Mesmo o governo federal não estimando de maneira oficial quantas famílias precisarão deixar a região, a associação que representa os moradores da área diz haver na localidade pelo menos 7 mil pessoas, número este questionado pelas entidades e organizações sociais.
A reserva
A extensão supera 165 mil hectares. De acordo com a Fundação Nacional do Índio, o povo xavante ocupa a área Marãiwatsédé desde a década de 1960. Nesta época, a Agropecuária Suiá-Missú instalou-se na região. Em 1967, índios foram transferidos para a Terra Indígena São Marcos, na região sul de Mato Grosso, e lá permaneceram por cerca de 40 anos, afirma a Funai.
No ano de 1980 a fazenda foi vendida para a petrolífera italiana Agip. Naquele ano, a empresa foi pressionada a devolver aos xavantes a terra durante a Conferência de Meio Ambiente no ano de 1992, à época realizada no Rio de Janeiro (Eco 92). A Funai diz que neste mesmo ano – quando iniciaram-se os estudos de delimitação e demarcação da Terra Indígena – Marãiwatsédé começa a ser ocupada por não índios.
O ano de 1998 marcou a homologação, por decreto presidencial, da TI. No entanto, sucessivos recursos impetrados na Justiça marcam a divisão de lados entre os produtores e indígenas. A Funai diz que atualmente os índios ocupam uma área que representa “apenas 10% do território a que têm direito”.

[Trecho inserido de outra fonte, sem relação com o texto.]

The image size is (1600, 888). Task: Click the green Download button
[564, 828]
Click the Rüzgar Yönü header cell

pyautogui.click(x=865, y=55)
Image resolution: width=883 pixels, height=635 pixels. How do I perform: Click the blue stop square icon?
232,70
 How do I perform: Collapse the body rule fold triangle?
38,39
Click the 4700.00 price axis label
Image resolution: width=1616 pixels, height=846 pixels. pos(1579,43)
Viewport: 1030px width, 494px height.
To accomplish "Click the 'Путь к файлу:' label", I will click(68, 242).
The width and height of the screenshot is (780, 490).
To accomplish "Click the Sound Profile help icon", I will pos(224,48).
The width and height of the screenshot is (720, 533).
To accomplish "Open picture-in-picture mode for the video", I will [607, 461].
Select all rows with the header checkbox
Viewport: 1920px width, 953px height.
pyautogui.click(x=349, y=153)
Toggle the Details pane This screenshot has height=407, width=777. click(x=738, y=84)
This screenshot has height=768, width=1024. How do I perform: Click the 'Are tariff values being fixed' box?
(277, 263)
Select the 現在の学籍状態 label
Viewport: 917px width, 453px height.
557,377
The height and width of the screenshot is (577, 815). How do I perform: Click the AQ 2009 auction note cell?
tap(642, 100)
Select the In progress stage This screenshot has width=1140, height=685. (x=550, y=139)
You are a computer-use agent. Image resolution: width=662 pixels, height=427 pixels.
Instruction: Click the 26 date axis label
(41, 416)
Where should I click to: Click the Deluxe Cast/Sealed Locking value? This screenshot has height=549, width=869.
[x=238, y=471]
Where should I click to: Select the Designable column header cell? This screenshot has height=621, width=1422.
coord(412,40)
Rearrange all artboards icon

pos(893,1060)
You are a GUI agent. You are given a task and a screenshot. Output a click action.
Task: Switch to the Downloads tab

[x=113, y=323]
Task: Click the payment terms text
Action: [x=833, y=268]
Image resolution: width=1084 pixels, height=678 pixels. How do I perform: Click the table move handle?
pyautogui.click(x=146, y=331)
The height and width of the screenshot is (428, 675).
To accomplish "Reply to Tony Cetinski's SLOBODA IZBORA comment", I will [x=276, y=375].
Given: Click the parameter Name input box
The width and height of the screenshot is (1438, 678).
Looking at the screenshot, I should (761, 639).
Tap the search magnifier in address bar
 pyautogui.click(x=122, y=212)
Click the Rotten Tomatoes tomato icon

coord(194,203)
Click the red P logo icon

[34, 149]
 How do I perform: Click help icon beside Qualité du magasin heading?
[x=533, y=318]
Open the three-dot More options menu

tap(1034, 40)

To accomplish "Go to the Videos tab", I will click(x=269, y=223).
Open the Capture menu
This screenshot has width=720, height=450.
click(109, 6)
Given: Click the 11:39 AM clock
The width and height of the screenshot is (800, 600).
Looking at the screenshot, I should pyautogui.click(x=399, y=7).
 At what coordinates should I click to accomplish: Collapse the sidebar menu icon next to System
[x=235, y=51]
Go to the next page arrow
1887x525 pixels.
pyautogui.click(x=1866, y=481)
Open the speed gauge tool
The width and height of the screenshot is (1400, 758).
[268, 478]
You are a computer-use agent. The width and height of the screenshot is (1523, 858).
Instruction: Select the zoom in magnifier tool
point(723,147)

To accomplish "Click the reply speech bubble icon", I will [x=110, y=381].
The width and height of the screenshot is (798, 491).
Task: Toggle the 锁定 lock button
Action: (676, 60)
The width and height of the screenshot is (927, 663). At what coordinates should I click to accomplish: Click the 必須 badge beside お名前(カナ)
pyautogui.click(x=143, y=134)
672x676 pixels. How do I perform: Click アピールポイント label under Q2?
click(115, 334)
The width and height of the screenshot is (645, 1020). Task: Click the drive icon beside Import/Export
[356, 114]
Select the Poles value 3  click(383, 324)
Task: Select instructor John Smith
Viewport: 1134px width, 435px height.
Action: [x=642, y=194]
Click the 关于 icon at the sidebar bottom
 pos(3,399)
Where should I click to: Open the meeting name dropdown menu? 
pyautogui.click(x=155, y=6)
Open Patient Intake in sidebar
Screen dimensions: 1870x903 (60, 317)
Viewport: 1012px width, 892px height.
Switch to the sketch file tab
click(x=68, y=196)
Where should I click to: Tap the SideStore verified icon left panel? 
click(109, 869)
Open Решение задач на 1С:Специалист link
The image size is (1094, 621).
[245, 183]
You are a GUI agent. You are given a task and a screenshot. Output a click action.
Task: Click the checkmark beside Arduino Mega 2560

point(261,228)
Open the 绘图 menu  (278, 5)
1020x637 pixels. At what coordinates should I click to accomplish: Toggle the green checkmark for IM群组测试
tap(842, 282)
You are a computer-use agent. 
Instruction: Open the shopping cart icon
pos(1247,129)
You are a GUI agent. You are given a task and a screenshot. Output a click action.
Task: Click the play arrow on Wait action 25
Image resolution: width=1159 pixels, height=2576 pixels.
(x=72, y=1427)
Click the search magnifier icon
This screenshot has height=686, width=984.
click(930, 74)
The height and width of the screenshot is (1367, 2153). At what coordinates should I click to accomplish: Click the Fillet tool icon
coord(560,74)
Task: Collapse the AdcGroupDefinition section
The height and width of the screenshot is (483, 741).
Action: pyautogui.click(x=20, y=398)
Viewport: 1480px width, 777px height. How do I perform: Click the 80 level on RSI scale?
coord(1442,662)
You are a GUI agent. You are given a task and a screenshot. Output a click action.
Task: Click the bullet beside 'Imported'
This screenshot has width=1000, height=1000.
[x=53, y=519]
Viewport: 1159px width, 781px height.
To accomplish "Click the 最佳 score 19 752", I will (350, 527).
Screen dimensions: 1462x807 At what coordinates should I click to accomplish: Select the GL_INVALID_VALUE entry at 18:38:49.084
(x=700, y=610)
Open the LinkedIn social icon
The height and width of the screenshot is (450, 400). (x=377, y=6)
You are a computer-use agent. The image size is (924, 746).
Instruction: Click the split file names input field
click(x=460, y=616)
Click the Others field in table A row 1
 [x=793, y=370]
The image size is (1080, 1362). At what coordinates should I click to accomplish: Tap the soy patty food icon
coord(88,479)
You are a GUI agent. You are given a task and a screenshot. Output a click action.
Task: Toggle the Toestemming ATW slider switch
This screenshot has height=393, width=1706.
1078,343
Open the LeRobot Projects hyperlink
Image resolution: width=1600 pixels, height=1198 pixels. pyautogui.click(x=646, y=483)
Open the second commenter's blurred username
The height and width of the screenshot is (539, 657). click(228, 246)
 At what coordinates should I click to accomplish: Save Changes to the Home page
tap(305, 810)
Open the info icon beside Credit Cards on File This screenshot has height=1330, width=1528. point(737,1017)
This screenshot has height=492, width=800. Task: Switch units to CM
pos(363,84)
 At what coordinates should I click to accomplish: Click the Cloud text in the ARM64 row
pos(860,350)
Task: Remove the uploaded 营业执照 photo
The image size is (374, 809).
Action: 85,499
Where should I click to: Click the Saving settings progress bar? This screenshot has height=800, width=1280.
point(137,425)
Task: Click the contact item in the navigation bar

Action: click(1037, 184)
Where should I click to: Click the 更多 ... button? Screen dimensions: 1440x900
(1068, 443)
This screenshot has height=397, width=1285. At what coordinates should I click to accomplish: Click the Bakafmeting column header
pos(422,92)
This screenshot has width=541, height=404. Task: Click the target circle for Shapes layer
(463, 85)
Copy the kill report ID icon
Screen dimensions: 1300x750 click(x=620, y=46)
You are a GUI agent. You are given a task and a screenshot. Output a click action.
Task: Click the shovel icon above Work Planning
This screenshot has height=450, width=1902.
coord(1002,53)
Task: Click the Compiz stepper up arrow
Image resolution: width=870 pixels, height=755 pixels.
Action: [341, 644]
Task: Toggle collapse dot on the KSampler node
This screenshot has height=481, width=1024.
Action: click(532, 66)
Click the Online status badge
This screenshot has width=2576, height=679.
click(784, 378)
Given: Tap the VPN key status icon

O território está registrado em cartório na forma de propriedade da União Federal, conforme legislação em vigor, e seu processo de regularização é amparado pelo Artigo 231 da Constituição Federal, a Lei 6.001/73 (Estatuto do Índio) e o Decreto 1.775/96, pontua a Funai.
Em 2010 uma decisão do Tribunal Regional Federal da 1ª Região confirmou a decisão de primeiro grau reconhecendo a legalidade do procedimento administrativo de demarcação da terra indígena. Para a Funai, “a posse de todos os ocupantes não índios foi considerada de má-fé, sobre bem imóvel da União”.
No entender dos desembargadores a comunidade Marãiwatsédé “foi despojada da posse de suas terras na década de sessenta, a partir do momento em que o Estado de Mato Grosso passou a emitir título de propriedade a não-índios, impulsionados pelo espírito expansionista de ‘colonização’ daquela região brasileira”.
De acordo com o Tribunal, ocupantes não índios não têm direito à Terra por se tratarem de “meros invasores da área, inexistindo possibilidade de ajuizamento de ação indenizatória”.
Em julho de 2011, em outra decisão, o Tribunal Regional Federal da 1º Região garantiu a permanência das famílias de não índios na TI. Contudo, em junho deste ano uma nova decisão revogou a decisão anterior do mesmo tribunal, autorizando a retirada dos ocupantes não índios.
O território situa-se entre os municípios de Alto Boa Vista, Bom Jesus do Araguaia e São Félix do Araguaia, respectivamente a 1.064 km, 983 km e 1.159 km de Cuiabá. De acordo com a Justiça, as famílias notificadas têm até 30 dias para deixarem a localidade de forma voluntária. Os agentes da área de segurança foram autorizados a utilizarem a força – em caso de necessidade – no decorrer do processo de desintrusão.